Short task a.
Reproduce the records below from their first line up to and including the line that contains "coord(28,170)", leaving out the pictures.

Text provided.
......

Transformer Implementation from "Attention Is All You Need"


Author: Anil Gurbuz

Date: 12 SEP 2020


Acknowledgement

This code is taken from the video here and implemented for the purpose of getting used to attention mechanism and transformers.

Architecture

Below is an image describing the architecture from the paper.

  • Left block with multihead attention is the Encoder block and right block is the decoder block.

Also below, multihead attention operations are shown.

In [1]:
import torch
import torch.nn as nn
In [2]:
class selfAttention(nn.Module):
    def __init__(self, embed_size, heads):
        super(selfAttention, self).__init__()
        self.embed_size = embed_size
        self.heads = heads
        self.head_dim = embed_size // heads
        
        assert (self.head_dim * heads == embed_size), "Embed size should be divisible by heads"        
        
        self.values = nn.Linear(self.head_dim, self.head_dim, bias=False)
        self.keys = nn.Linear(self.head_dim, self.head_dim, bias=False)
        self.queries = nn.Linear(self.head_dim, self.head_dim, bias=False)
        self.fc_out = nn.Linear(heads*self.head_dim, embed_size)
        
        
    def forward(self, values, keys, query, mask):
        N = query.shape[0] # batch size
        value_len, key_len, query_len = values.shape[1], keys.shape[1], query.shape[1] # adds up to embed size?

......

Short task b.
In the Transformer implementation text, transcribe the passage from "This code is" up to and including "the decoder block.".

......

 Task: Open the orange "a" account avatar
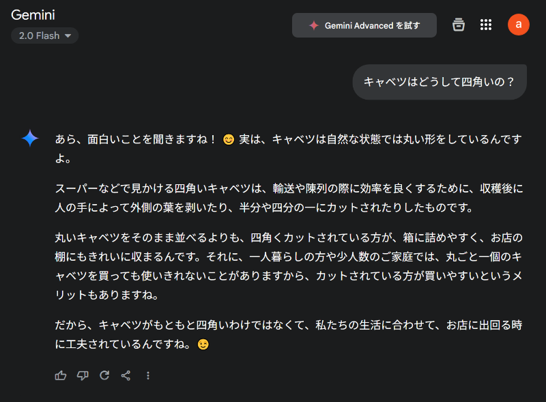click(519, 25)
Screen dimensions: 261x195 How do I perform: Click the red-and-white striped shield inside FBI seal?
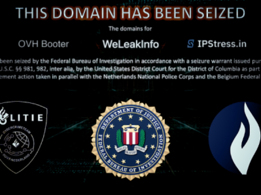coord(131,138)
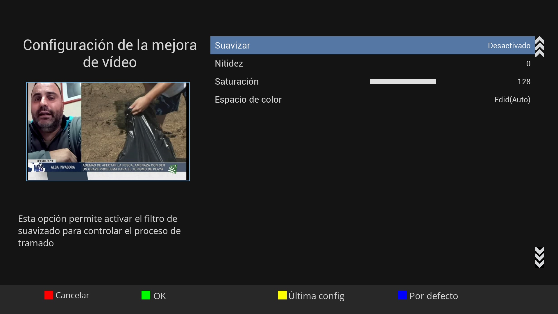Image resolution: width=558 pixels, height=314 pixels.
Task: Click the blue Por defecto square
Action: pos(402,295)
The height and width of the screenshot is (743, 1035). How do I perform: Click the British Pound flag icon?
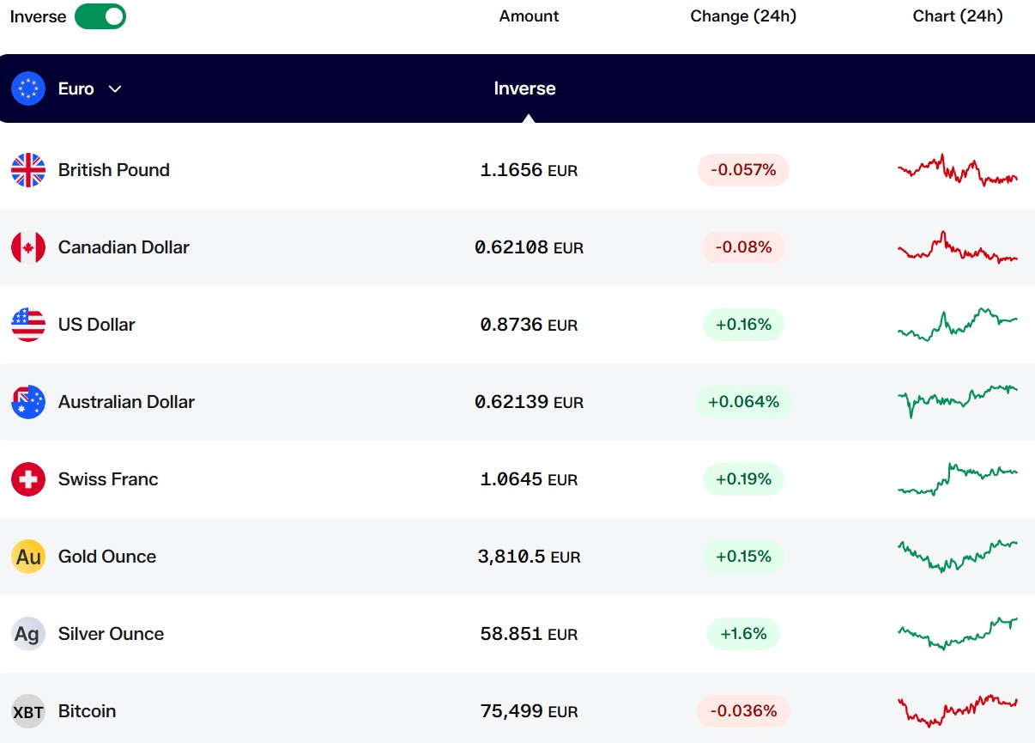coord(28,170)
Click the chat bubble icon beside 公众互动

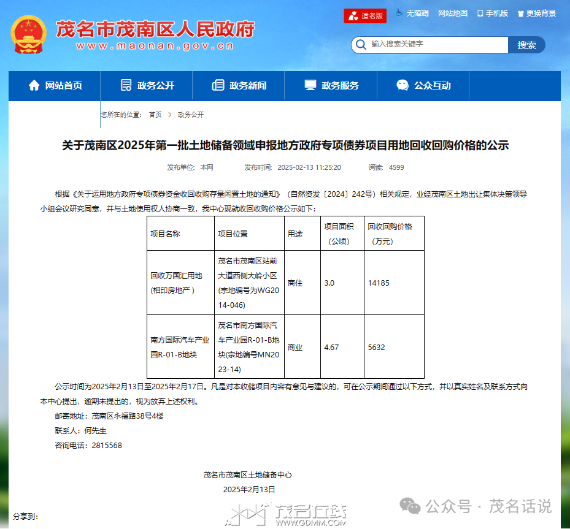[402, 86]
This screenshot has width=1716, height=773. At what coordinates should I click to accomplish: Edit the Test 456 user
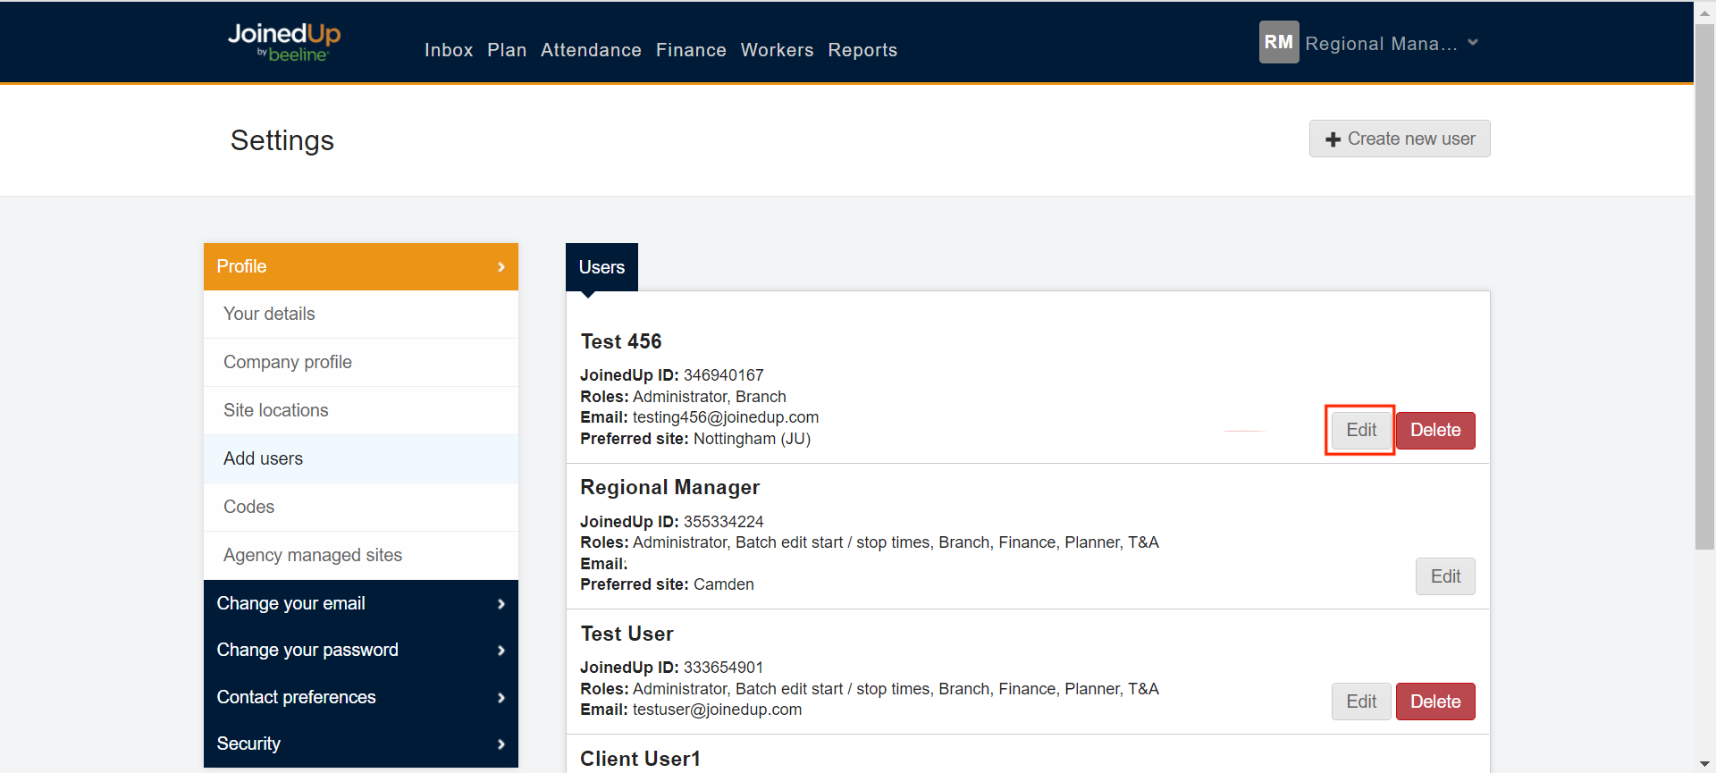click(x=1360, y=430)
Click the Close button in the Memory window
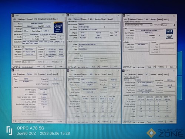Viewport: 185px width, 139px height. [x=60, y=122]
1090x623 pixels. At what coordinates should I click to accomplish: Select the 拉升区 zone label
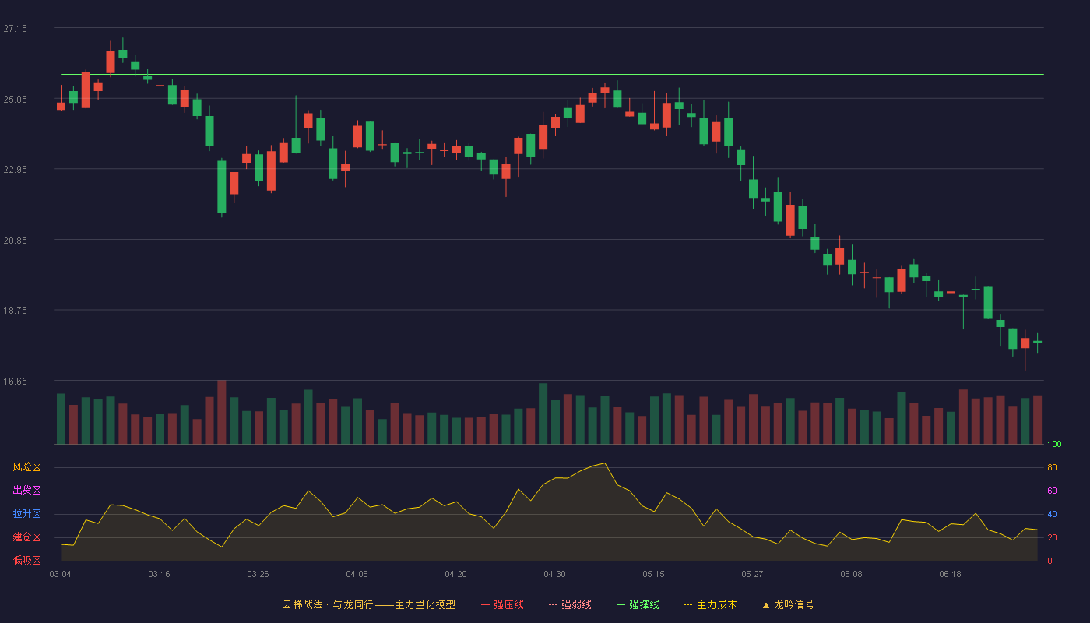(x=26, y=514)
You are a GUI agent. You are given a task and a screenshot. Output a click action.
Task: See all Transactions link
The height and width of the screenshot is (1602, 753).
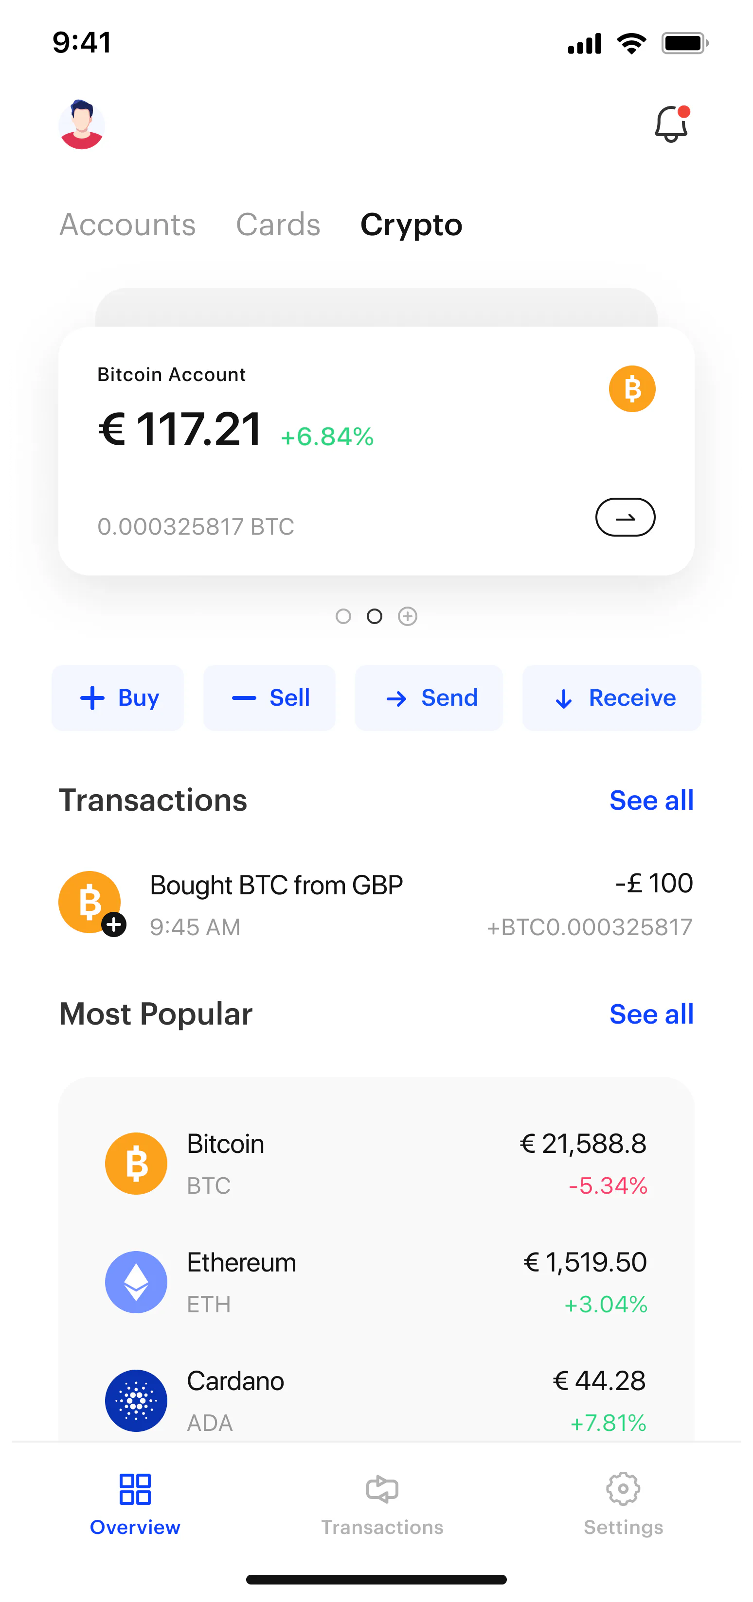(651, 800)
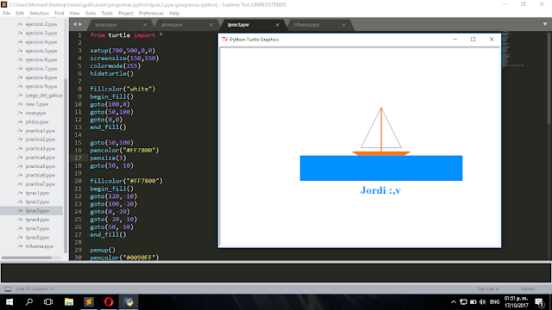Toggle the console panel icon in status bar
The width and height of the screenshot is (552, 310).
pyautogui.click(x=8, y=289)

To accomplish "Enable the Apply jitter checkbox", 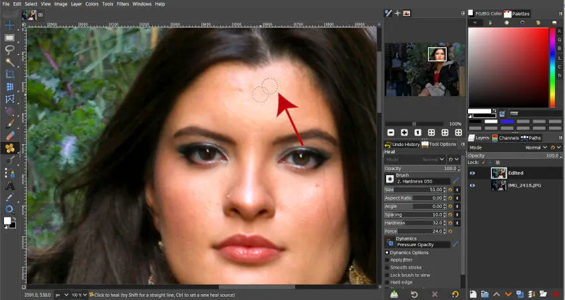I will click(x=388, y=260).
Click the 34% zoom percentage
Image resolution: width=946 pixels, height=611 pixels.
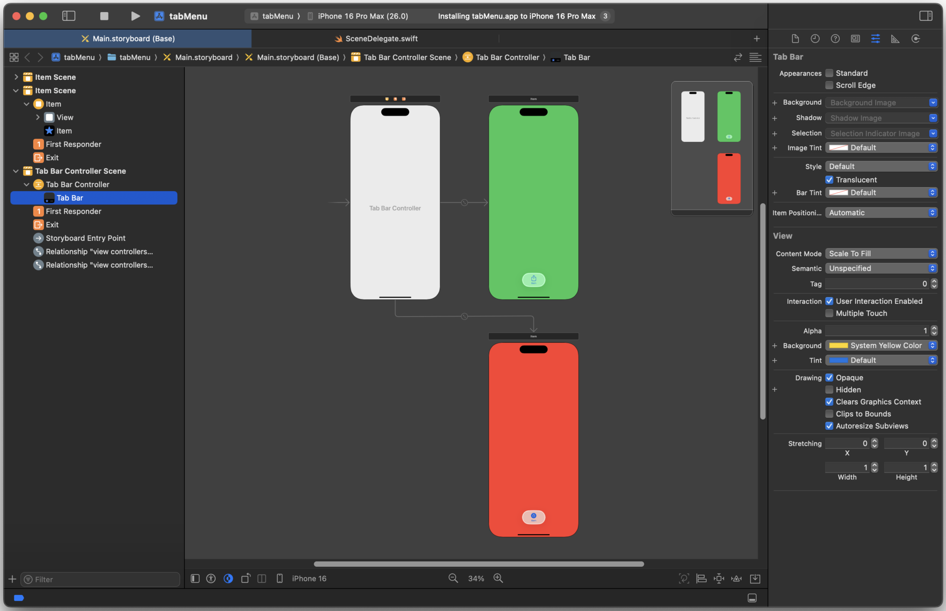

......

Written reply a.
 Task: Open the orange "a" account avatar
click(519, 25)
Screen dimensions: 261x195 How do I perform: Click the red-and-white striped shield inside FBI seal?
coord(131,138)
Image resolution: width=558 pixels, height=314 pixels.
Task: Click the blue Por defecto square
Action: pos(402,295)
The height and width of the screenshot is (743, 1035). How do I perform: Click the British Pound flag icon?
coord(28,170)

Written reply b.
This code is taken from the video here and implemented for the purpose of getting used to attention mechanism and transformers.

Architecture

Below is an image describing the architecture from the paper.

  • Left block with multihead attention is the Encoder block and right block is the decoder block.